Toutefois, d’une part, ainsi qu’il a été dit ci-dessus au point 2, la décision implicite de rejet en litige ne refuse pas le renouvellement de la dernière autorisation provisoire de séjour dont Mme B... était titulaire en qualité de bénéficiaire de la protection subsidiaire mais la délivrance d’un premier titre de séjour portant la mention « vie privée et familiale » en qualité de conjoint de Français. La requérante ne peut, dès lors, contrairement à ce qu’elle prétend, bénéficier en l’espèce de la présomption mentionnée au point 3.
D’autre part, il résulte de l’instruction que la radiation de la liste des demandeurs d’emploi de Mme B... et la suspension du contrat de professionnalisation de celle-ci ne sont pas directement liées à l’intervention de la décision implicite de rejet en litige, le 26 août 2024, date à laquelle l’intéressée était autorisée à séjourner en France jusqu’au 7 octobre 2024 par l’autorisation provisoire de séjour mentionnée au point 2, mais à l’expiration et au
non-renouvellement de cette autorisation. Par ailleurs, la requérante ne démontre pas la nécessité pour sa fille d’obtenir rapidement un document de circulation pour étranger mineur.
Par suite, la condition d’urgence posée à l’article L. 521-1 du code de justice administrative ne peut être regardée comme remplie en l’état de l’instruction.
Il résulte de ce qui précède qu’il y a lieu de rejeter la requête de Mme B..., y compris ses conclusions accessoires à fin d’injonction sous astreinte et celles présentées au titre de l’article L. 761-1 du code de justice administrative, suivant la procédure prévue à l’article L. 522-3 du même code.


O R D O N N E :


Article 1er : La requête de Mme B... est rejetée.

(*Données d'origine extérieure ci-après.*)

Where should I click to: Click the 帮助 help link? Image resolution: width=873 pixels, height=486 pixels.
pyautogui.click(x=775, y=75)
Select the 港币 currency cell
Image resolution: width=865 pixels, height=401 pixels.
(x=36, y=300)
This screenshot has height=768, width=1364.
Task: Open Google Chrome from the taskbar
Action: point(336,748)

Article 2 : La présente ordonnance sera notifiée à Mme A... B....

Fait à Melun, le 23 octobre 2025.

Le juge des référés,



Signé : P. Zanella

La République mande et ordonne au ministre de l’intérieur en ce qui le concerne ou à tous commissaires de justice à ce requis en ce qui concerne les voies de droit commun contre les parties privées, de pourvoir à l’exécution de la présente décision.